How would House Republicans’ long-awaited tax bill, issued November 2 and dubbed the Tax Cuts and Jobs Act, change planning for high-income clients if it’s enacted?

Marginal tax rates would drop for many clients in 2018, as the accompanying chart shows.

But others would face a higher marginal rate next year. For example, single taxpayers with taxable incomes between $200,000 and about $425,000, along with joint filers between $260,000 and about $425,000, would jump from the 33% bracket currently to 35% under the proposed legislation.

A marriage penalty remains built into the brackets, observes Mark Luscombe, principal analyst at Wolters Kluwer Tax & Accounting in Riverwoods, Ill. Couples filing jointly with taxable incomes between $260,000 and $400,000 would land in the 35% tax bracket, whereas singles with half that income (i.e., between $130,000 and $200,000) would face a 25% marginal rate. At other income levels, couples filing jointly would pay the same marginal rate as a single taxpayer earning half as much.

“Currently there is no marriage penalty in the bottom brackets but there is in the higher brackets. The proposal would eliminate the marriage penalty at the top but not in the middle,” Luscombe says.

Repeal of the alternative minimum tax could have a significant impact on investment plans. Under current law, alt min’s top rate is 28%. Its elimination would drive many AMT clients into the 35% bracket and “push them to invest in tax-free municipal bonds,” says CPA Blake Christian, a partner at HCVT LLP in Park City, Utah.
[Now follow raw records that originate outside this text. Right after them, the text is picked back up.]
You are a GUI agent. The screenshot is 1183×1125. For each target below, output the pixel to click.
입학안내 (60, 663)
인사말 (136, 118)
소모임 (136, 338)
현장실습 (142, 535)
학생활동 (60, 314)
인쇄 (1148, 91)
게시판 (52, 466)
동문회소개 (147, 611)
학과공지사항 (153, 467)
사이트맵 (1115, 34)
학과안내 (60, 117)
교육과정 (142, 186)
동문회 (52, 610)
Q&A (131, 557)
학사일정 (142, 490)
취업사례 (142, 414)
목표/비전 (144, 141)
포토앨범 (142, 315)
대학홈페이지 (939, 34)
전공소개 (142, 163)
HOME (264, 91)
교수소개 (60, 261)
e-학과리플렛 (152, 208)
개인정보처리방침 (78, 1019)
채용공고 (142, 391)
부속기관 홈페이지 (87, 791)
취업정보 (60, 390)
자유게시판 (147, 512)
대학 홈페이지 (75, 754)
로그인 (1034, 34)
“Existing private activity bonds”—a genre of muni whose interest is taxable for clients subject to AMT—“should see an increase in value because their after-tax yield would increase with the repeal of AMT,” says CPA Allan J. Zachariah, co-CEO of Pathstone Federal Street in Atlanta.
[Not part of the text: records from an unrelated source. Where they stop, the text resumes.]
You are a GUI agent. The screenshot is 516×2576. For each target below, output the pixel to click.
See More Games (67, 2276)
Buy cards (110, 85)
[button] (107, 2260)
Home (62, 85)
The AMT’s elimination would also mean clients who have been subject to it would become free to itemize investment-advisory fees and other investment-related expenses, subject to the 2-percent-of-adjusted gross income floor for miscellaneous itemized deductions, Zachariah points out. “The ability to deduct these expenses would have a huge impact on the investment advisory market,” Zachariah says.
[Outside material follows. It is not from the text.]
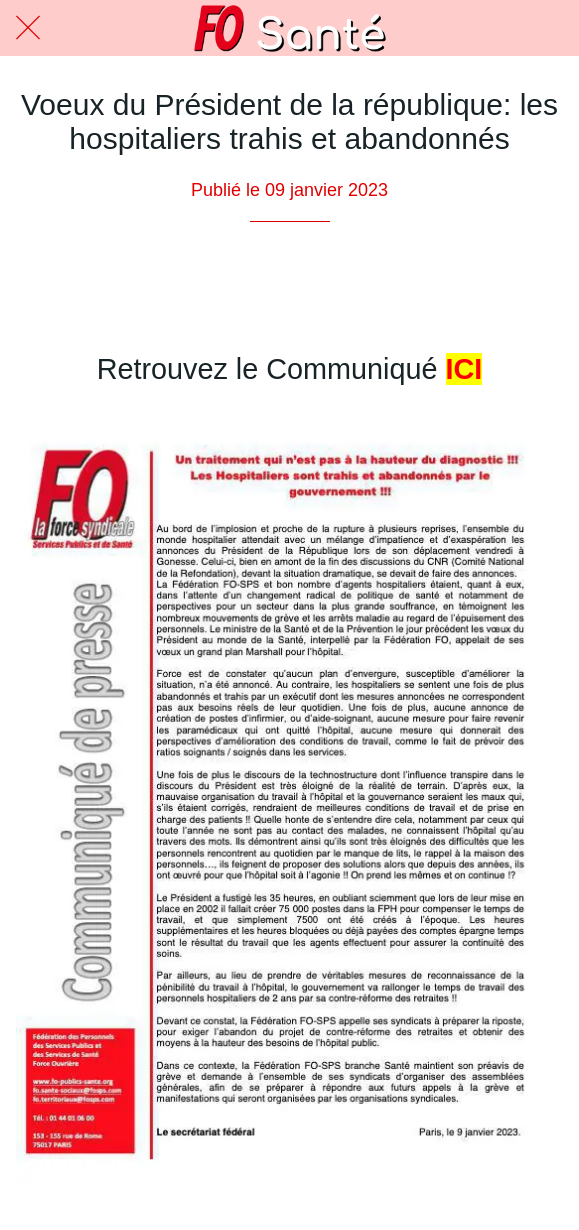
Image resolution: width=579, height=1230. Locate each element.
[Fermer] (28, 28)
As expected, the House bill nixes many itemized deductions, including those for medical expenses, tax preparation fees and personal casualty and theft losses (although casualty losses associated with special disaster relief legislation would stay deductible).

The home-mortgage interest deduction remains in the tax code under the proposed legislation.  But for new mortgages (existing debt would be grandfathered), clients could only deduct interest on up to $500,000 of new home-acquisition debt, down from $1,000,000 under current law.